* _EXERCISE AIM_:
Each entry needs to be reproduced exactly, with none left out.

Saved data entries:
--------------------------------
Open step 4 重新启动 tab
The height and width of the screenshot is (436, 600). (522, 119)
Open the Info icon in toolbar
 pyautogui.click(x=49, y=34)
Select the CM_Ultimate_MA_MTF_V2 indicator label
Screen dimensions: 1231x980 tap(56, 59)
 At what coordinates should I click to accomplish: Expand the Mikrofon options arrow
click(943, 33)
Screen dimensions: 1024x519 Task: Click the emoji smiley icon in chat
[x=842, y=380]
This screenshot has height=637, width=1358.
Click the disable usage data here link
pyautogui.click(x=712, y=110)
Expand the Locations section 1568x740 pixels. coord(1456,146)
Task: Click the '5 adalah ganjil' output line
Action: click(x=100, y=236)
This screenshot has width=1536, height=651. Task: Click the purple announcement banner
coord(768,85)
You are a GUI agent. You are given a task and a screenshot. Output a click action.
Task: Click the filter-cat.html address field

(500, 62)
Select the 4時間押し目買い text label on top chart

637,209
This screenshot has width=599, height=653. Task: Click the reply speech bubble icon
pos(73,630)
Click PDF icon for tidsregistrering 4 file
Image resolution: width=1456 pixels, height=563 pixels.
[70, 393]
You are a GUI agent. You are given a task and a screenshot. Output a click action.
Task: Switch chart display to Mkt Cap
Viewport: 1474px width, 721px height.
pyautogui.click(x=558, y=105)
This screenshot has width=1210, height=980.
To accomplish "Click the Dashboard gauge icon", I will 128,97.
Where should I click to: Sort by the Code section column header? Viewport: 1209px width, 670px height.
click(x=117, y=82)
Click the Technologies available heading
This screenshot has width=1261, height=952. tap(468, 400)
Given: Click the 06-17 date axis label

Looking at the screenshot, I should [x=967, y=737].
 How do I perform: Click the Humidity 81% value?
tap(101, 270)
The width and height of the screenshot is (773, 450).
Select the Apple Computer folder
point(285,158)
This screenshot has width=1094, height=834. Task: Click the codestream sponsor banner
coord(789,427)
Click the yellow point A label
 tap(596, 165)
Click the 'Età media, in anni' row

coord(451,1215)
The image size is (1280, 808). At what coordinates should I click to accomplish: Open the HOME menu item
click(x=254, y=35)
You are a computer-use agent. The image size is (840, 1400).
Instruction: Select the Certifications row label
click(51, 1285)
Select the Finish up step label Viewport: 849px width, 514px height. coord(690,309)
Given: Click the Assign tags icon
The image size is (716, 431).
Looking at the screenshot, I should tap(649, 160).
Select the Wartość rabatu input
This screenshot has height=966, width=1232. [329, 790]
--------------------------------
* _FINISHED TASK_:
Open step 4 重新启动 tab
The height and width of the screenshot is (436, 600). (522, 119)
Open the Info icon in toolbar
 pyautogui.click(x=49, y=34)
Select the CM_Ultimate_MA_MTF_V2 indicator label
Screen dimensions: 1231x980 tap(56, 59)
 At what coordinates should I click to accomplish: Expand the Mikrofon options arrow
click(943, 33)
Screen dimensions: 1024x519 Task: Click the emoji smiley icon in chat
[x=842, y=380]
This screenshot has height=637, width=1358.
Click the disable usage data here link
pyautogui.click(x=712, y=110)
Expand the Locations section 1568x740 pixels. coord(1456,146)
Task: Click the '5 adalah ganjil' output line
Action: click(x=100, y=236)
This screenshot has width=1536, height=651. Task: Click the purple announcement banner
coord(768,85)
You are a GUI agent. You are given a task and a screenshot. Output a click action.
Task: Click the filter-cat.html address field

(500, 62)
Select the 4時間押し目買い text label on top chart

637,209
This screenshot has width=599, height=653. Task: Click the reply speech bubble icon
pos(73,630)
Click PDF icon for tidsregistrering 4 file
Image resolution: width=1456 pixels, height=563 pixels.
[70, 393]
You are a GUI agent. You are given a task and a screenshot. Output a click action.
Task: Switch chart display to Mkt Cap
Viewport: 1474px width, 721px height.
pyautogui.click(x=558, y=105)
This screenshot has width=1210, height=980.
To accomplish "Click the Dashboard gauge icon", I will 128,97.
Where should I click to: Sort by the Code section column header? Viewport: 1209px width, 670px height.
click(x=117, y=82)
Click the Technologies available heading
This screenshot has width=1261, height=952. tap(468, 400)
Given: Click the 06-17 date axis label

Looking at the screenshot, I should [x=967, y=737].
 How do I perform: Click the Humidity 81% value?
tap(101, 270)
The width and height of the screenshot is (773, 450).
Select the Apple Computer folder
point(285,158)
This screenshot has width=1094, height=834. Task: Click the codestream sponsor banner
coord(789,427)
Click the yellow point A label
 tap(596, 165)
Click the 'Età media, in anni' row

coord(451,1215)
The image size is (1280, 808). At what coordinates should I click to accomplish: Open the HOME menu item
click(x=254, y=35)
You are a computer-use agent. The image size is (840, 1400).
Instruction: Select the Certifications row label
click(51, 1285)
Select the Finish up step label Viewport: 849px width, 514px height. coord(690,309)
Given: Click the Assign tags icon
The image size is (716, 431).
Looking at the screenshot, I should tap(649, 160).
Select the Wartość rabatu input
This screenshot has height=966, width=1232. [329, 790]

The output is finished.